### Reading passage

%%

Causation Analysis—How to Avoid a Missing Link When Proving Construction Damages or Delay

A judge or jury will typically be more inclined to find the cause-and-effect link more plausible when a cogent presentation is made using project records, such as daily reports and project photographs

by Paul Ficca and Peter Vosbikian

The foundation of a claim or request for equitable adjustment is rooted in three categories of proofs: liability, causation, and damage. Liability is the contractual entitlement to recover for an issue. Causation is the cause-and-effect relationship between an action or inaction by a party on the issue under investigation and the resultant injury or impact to another. Damage is the quantification of impact to the injured party resulting from the cause-and-effect connection on an issue. The failure to establish any one of these three proofs can have a fatal result when pursuing a claim. Within the context of construction claims, quantifying damages and analyzing delays have been the topic of many white papers, studies, and articles. Establishing causation, on the other hand, has not experienced as much consideration and is oftentimes viewed as a more imprecise and unstructured procedure. Without prescribing strict adherence to a particular method for proving causation, this article provides some useful considerations that may be helpful when explaining the cause-and-effect relationship, which could make the difference between winning or losing your case.

%%

### Excerpted records

%%

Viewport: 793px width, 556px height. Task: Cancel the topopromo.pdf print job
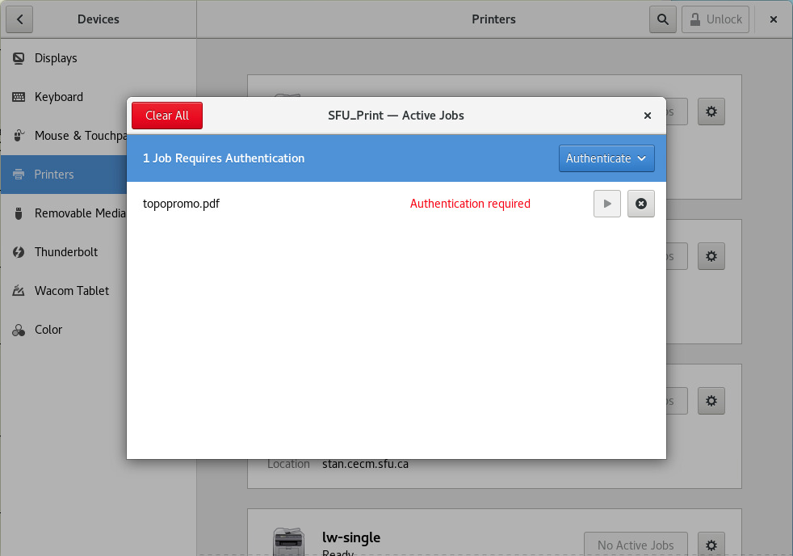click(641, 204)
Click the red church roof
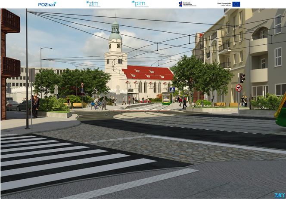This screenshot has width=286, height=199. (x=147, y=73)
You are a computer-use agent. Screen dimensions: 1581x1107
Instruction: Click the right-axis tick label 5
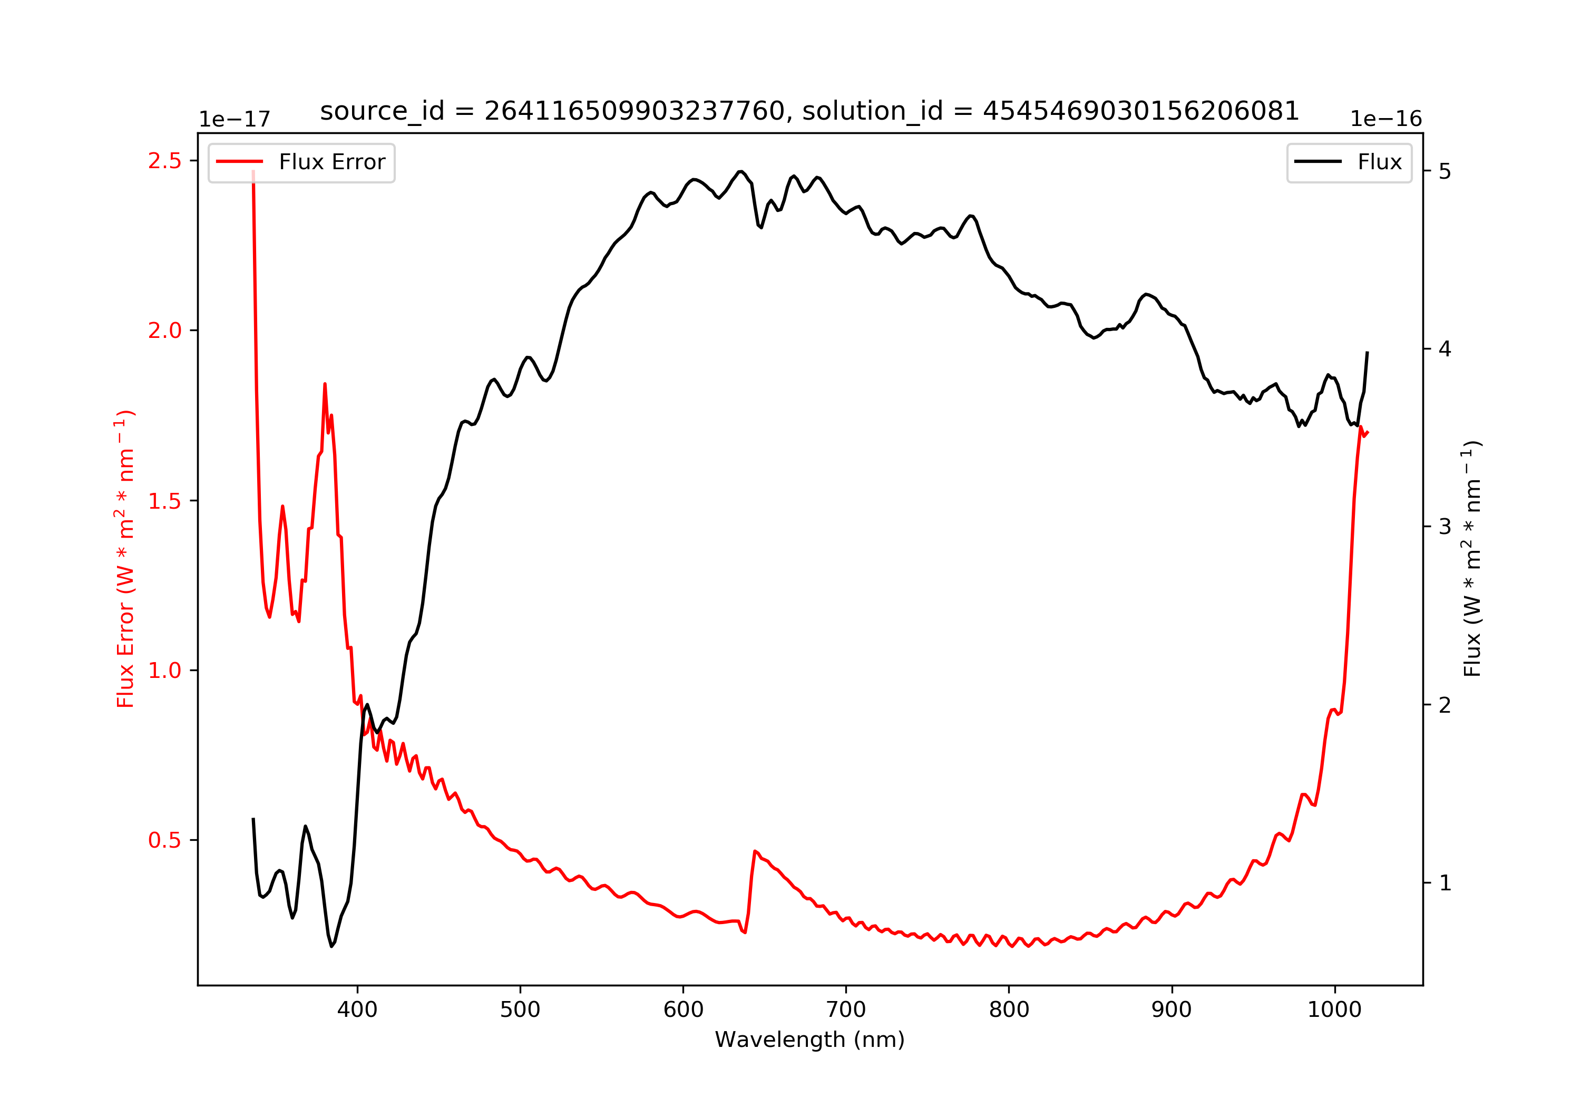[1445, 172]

%%

Reproduce the passage on causation in construction claims in full, word for word. The entries come from a source separate from the passage on causation in construction claims.

Causation Analysis—How to Avoid a Missing Link When Proving Construction Damages or Delay

A judge or jury will typically be more inclined to find the cause-and-effect link more plausible when a cogent presentation is made using project records, such as daily reports and project photographs

by Paul Ficca and Peter Vosbikian

The foundation of a claim or request for equitable adjustment is rooted in three categories of proofs: liability, causation, and damage. Liability is the contractual entitlement to recover for an issue. Causation is the cause-and-effect relationship between an action or inaction by a party on the issue under investigation and the resultant injury or impact to another. Damage is the quantification of impact to the injured party resulting from the cause-and-effect connection on an issue. The failure to establish any one of these three proofs can have a fatal result when pursuing a claim. Within the context of construction claims, quantifying damages and analyzing delays have been the topic of many white papers, studies, and articles. Establishing causation, on the other hand, has not experienced as much consideration and is oftentimes viewed as a more imprecise and unstructured procedure. Without prescribing strict adherence to a particular method for proving causation, this article provides some useful considerations that may be helpful when explaining the cause-and-effect relationship, which could make the difference between winning or losing your case.